====== Records

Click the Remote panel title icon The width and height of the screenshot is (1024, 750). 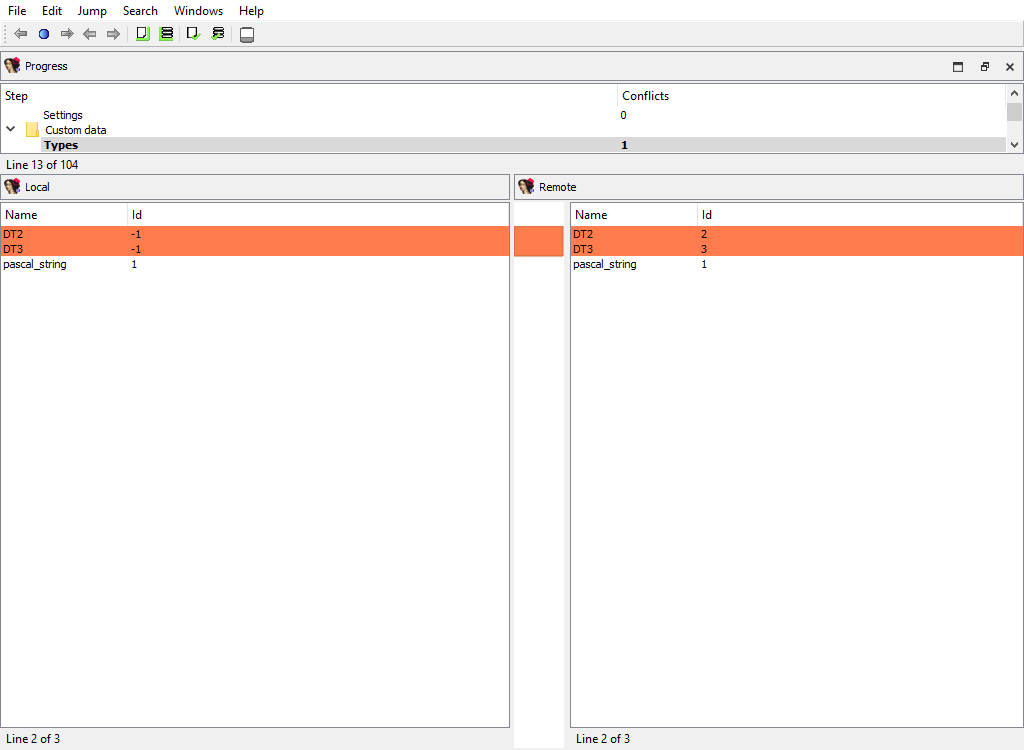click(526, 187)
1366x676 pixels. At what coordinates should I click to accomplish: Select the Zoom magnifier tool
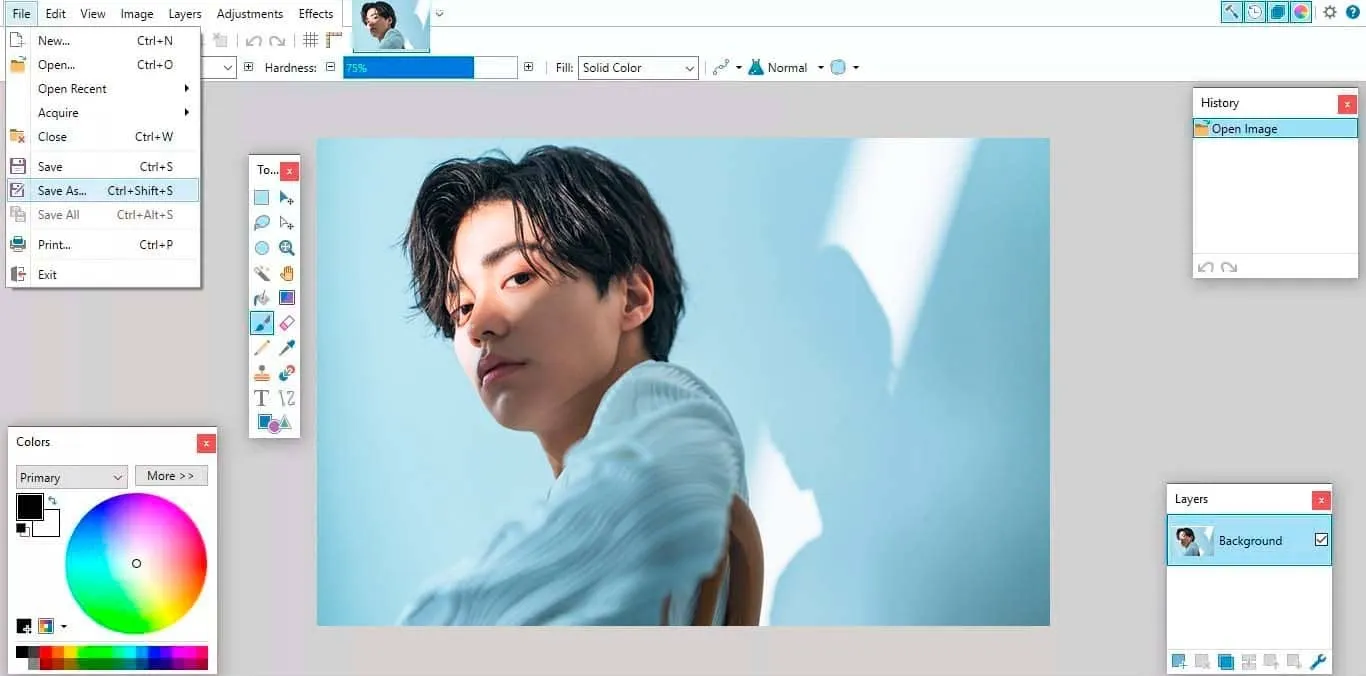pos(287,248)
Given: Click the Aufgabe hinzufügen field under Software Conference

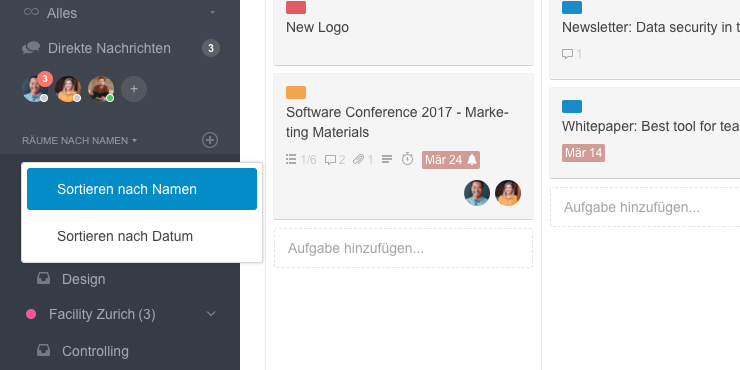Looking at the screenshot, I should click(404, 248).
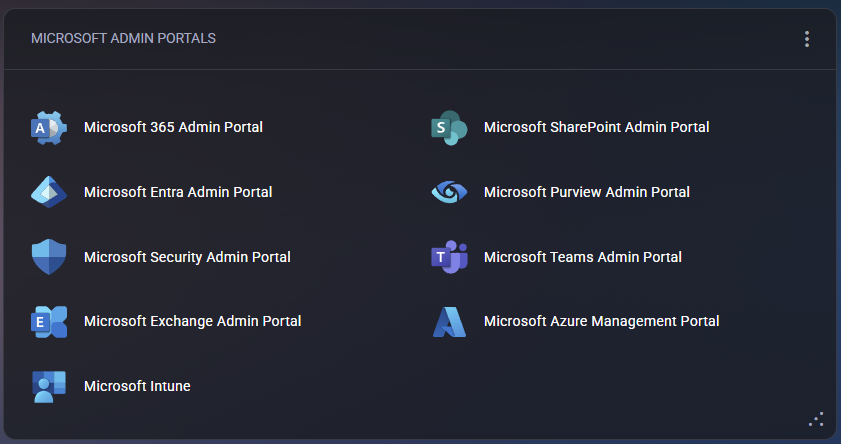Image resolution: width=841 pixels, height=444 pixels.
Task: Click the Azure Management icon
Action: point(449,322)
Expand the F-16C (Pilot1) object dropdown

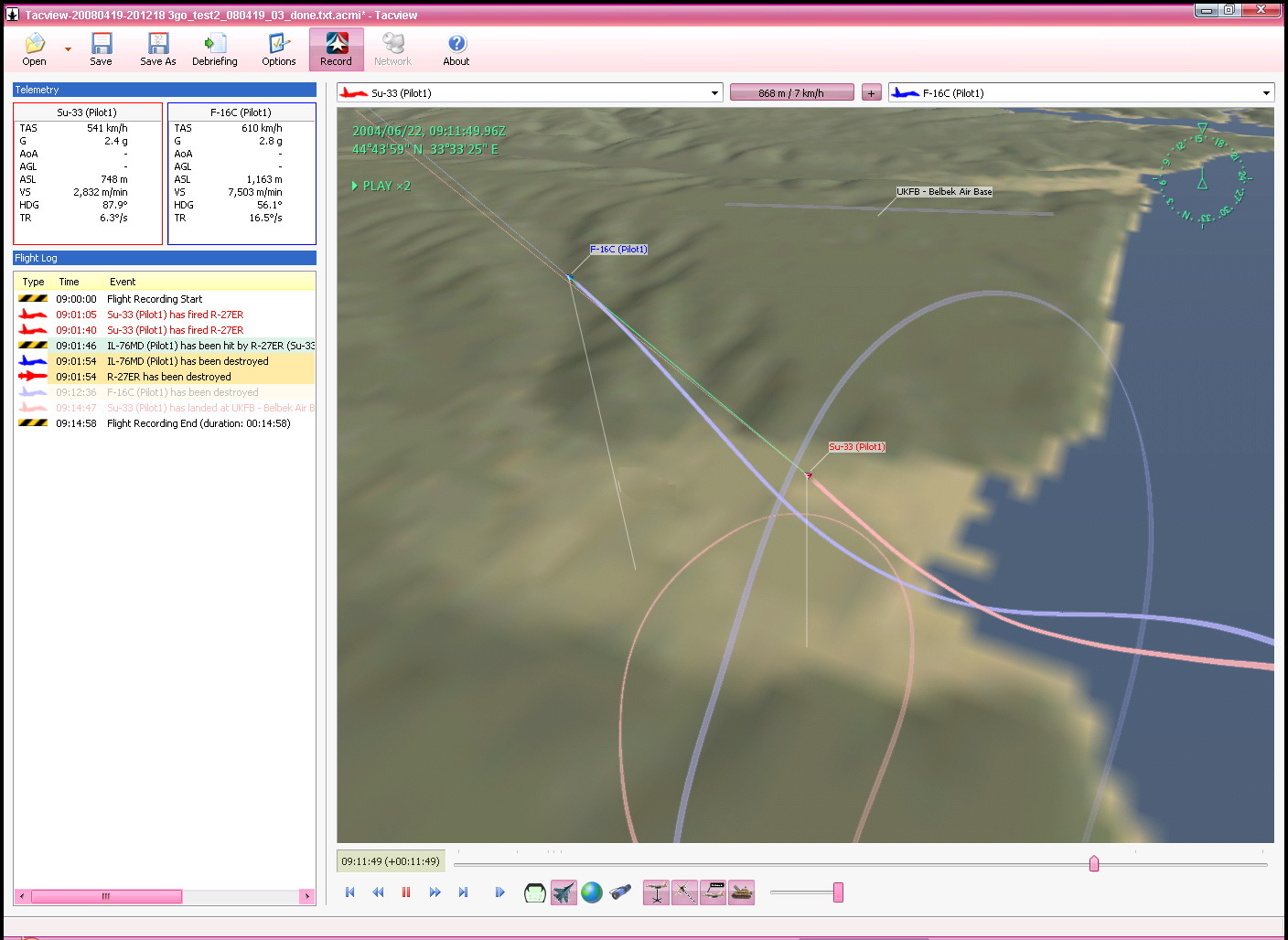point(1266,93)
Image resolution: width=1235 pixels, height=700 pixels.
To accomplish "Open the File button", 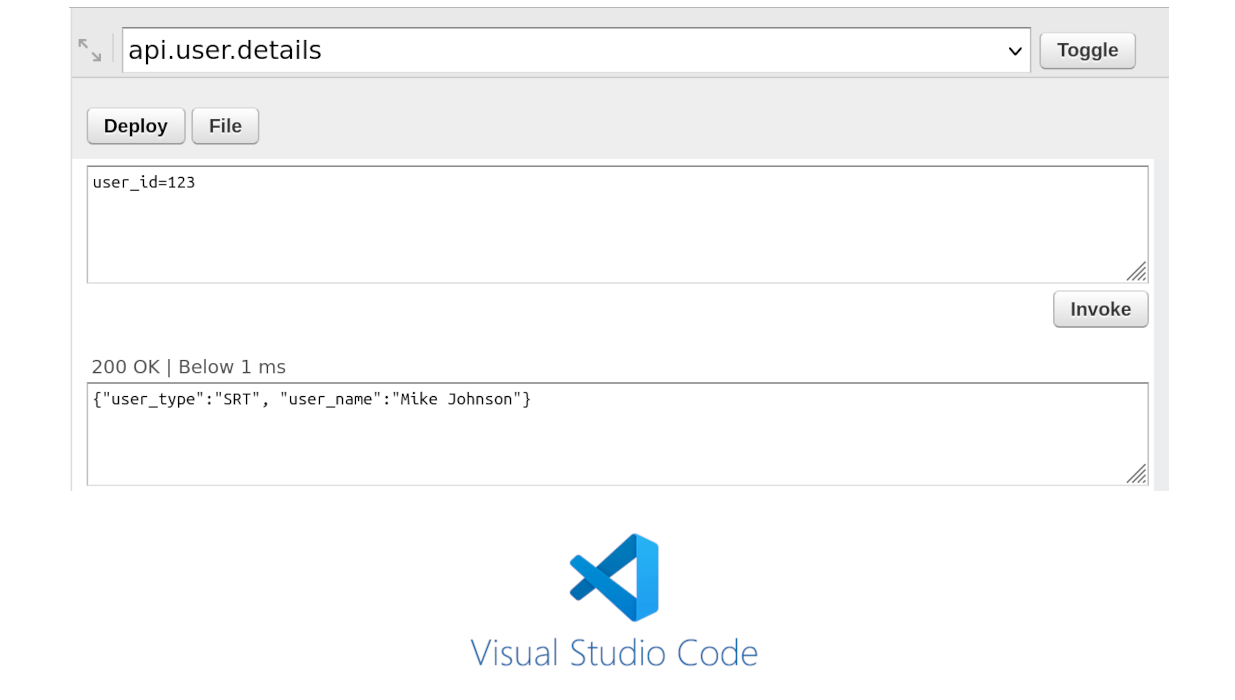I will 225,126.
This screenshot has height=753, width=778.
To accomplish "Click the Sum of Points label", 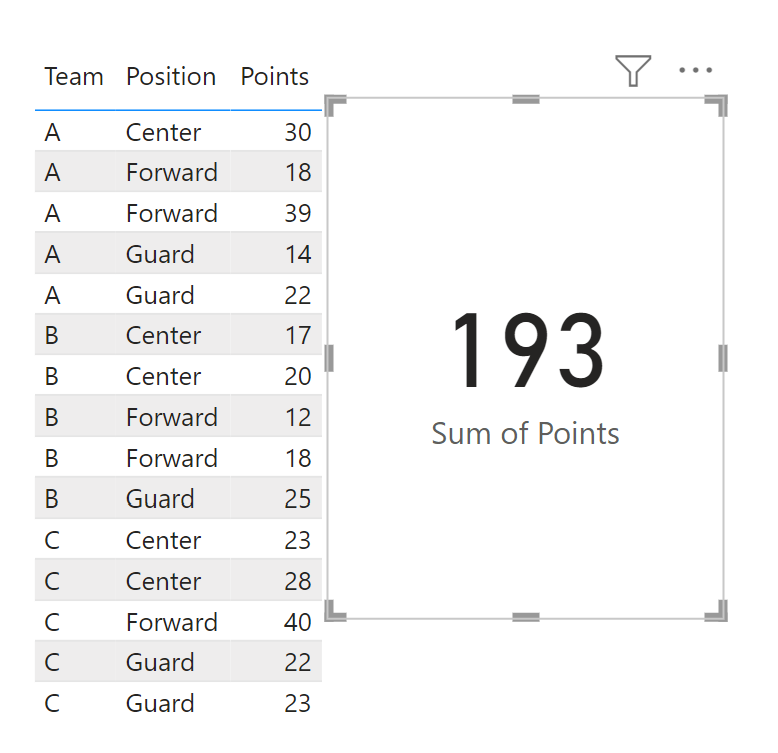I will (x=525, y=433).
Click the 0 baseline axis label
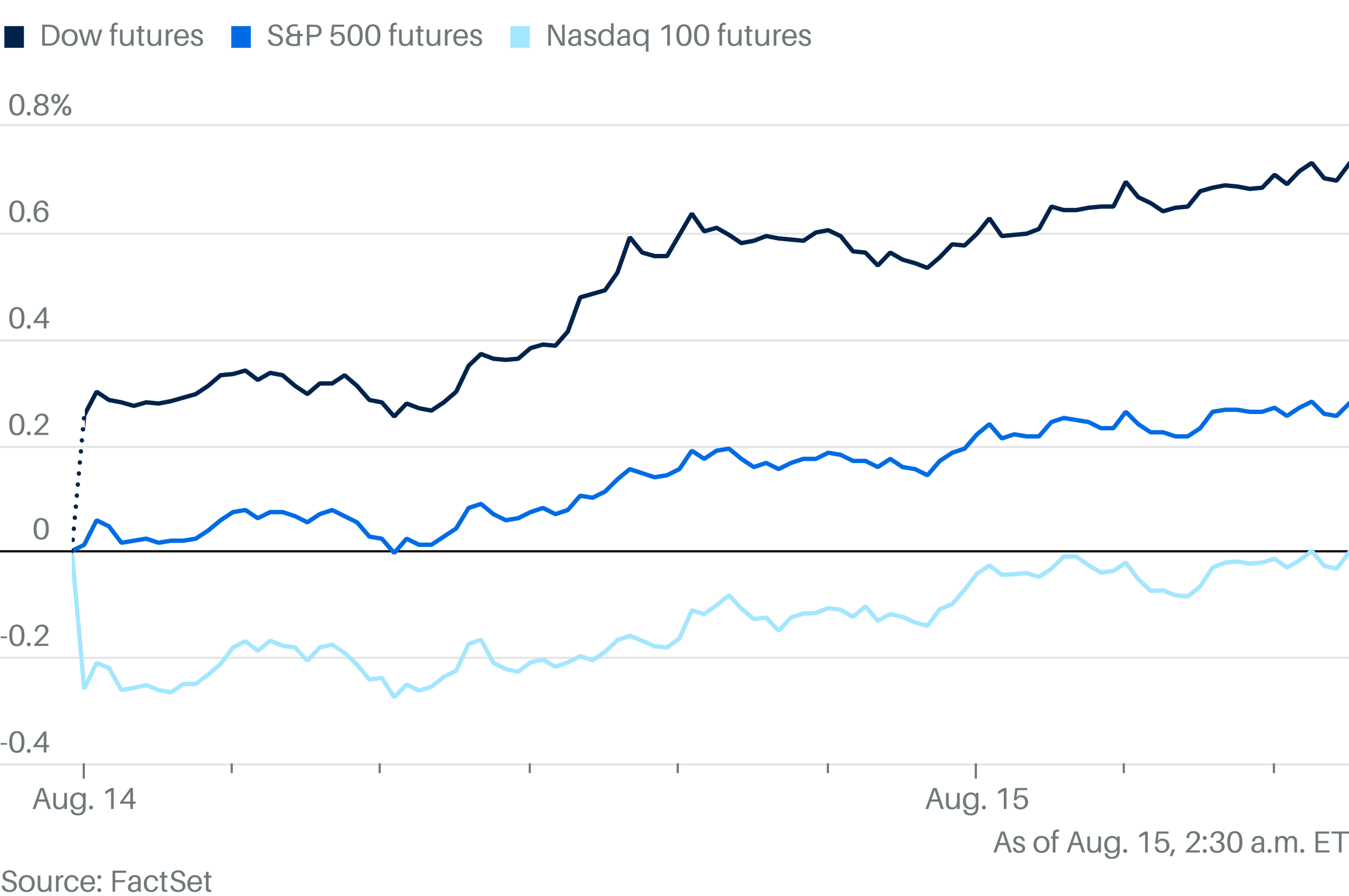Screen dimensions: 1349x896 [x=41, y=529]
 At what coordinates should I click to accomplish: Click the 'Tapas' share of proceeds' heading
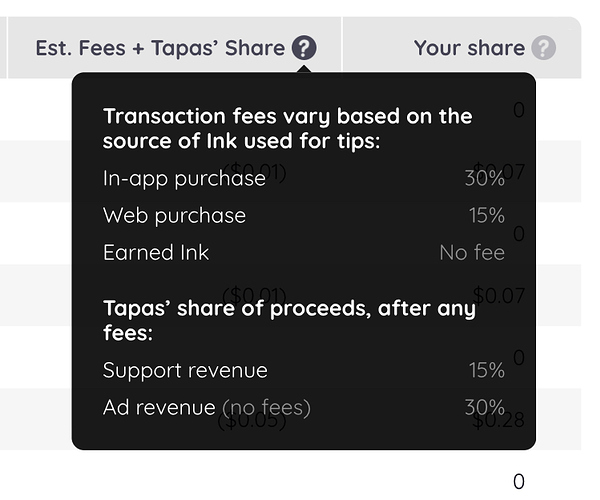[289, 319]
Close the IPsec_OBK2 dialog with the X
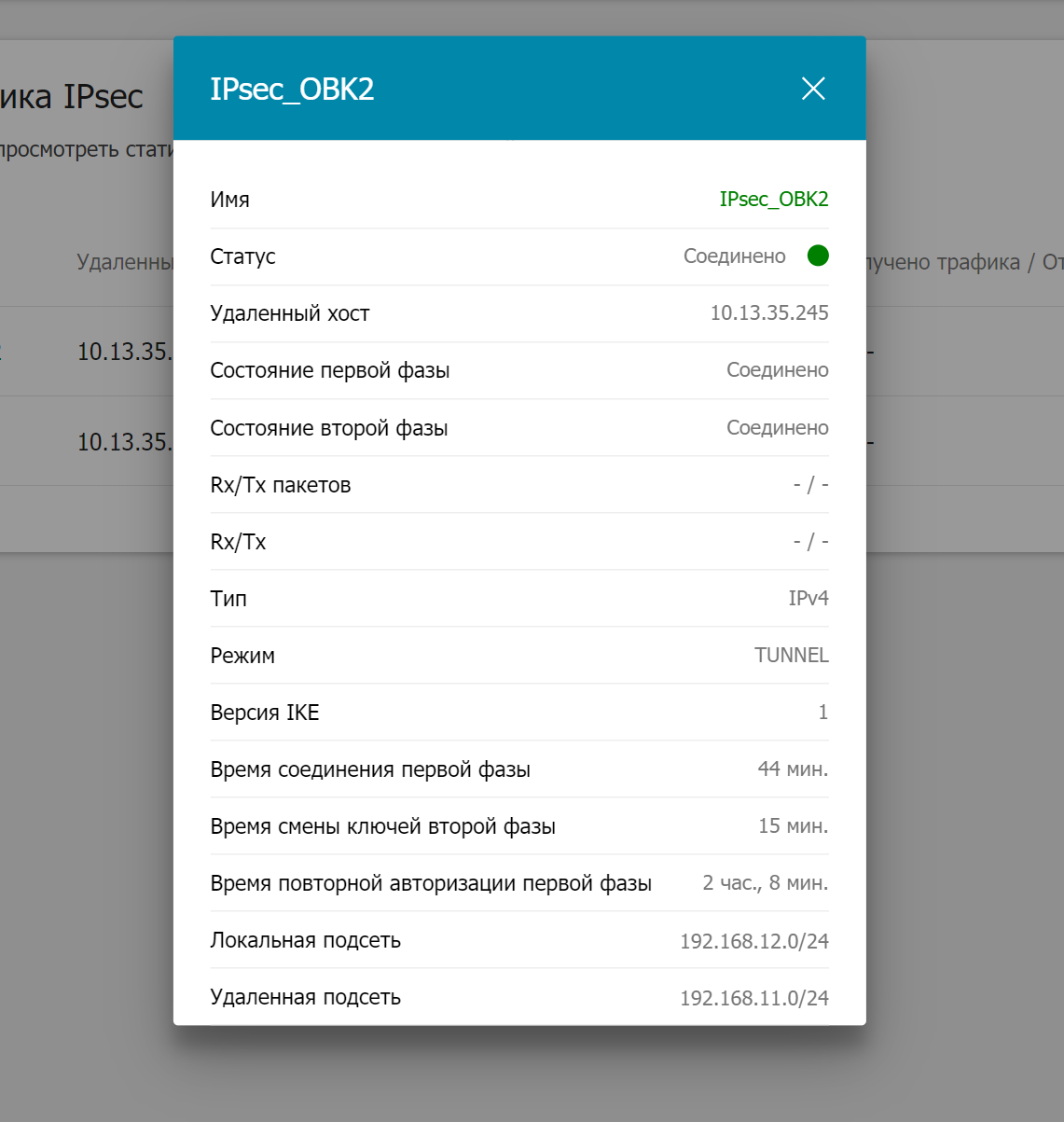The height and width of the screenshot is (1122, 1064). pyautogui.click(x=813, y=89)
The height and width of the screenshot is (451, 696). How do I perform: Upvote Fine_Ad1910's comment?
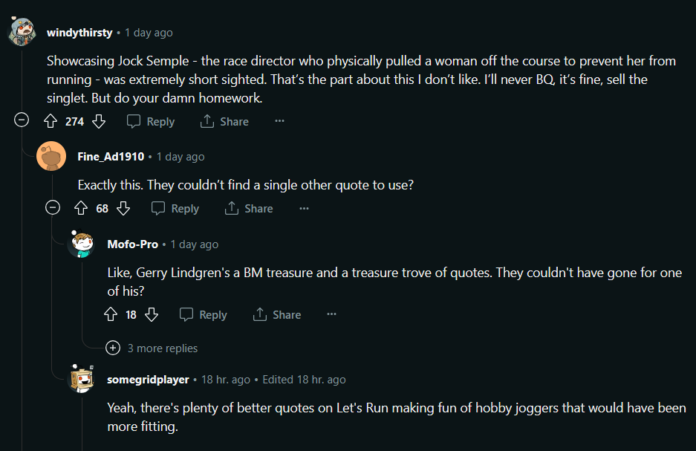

============

> [Exercise goal]
Beginning with the line that contains "At what coordinates should I click to accomplish: Click" and ending with the final line of the listing, return each line exactly. Omit all pictures.

> [Result of the task]
 At what coordinates should I click to accomplish: Click the 'Tapas' share of proceeds' heading
[289, 319]
Close the IPsec_OBK2 dialog with the X
The height and width of the screenshot is (1122, 1064). pyautogui.click(x=813, y=89)
The height and width of the screenshot is (451, 696). How do I perform: Upvote Fine_Ad1910's comment?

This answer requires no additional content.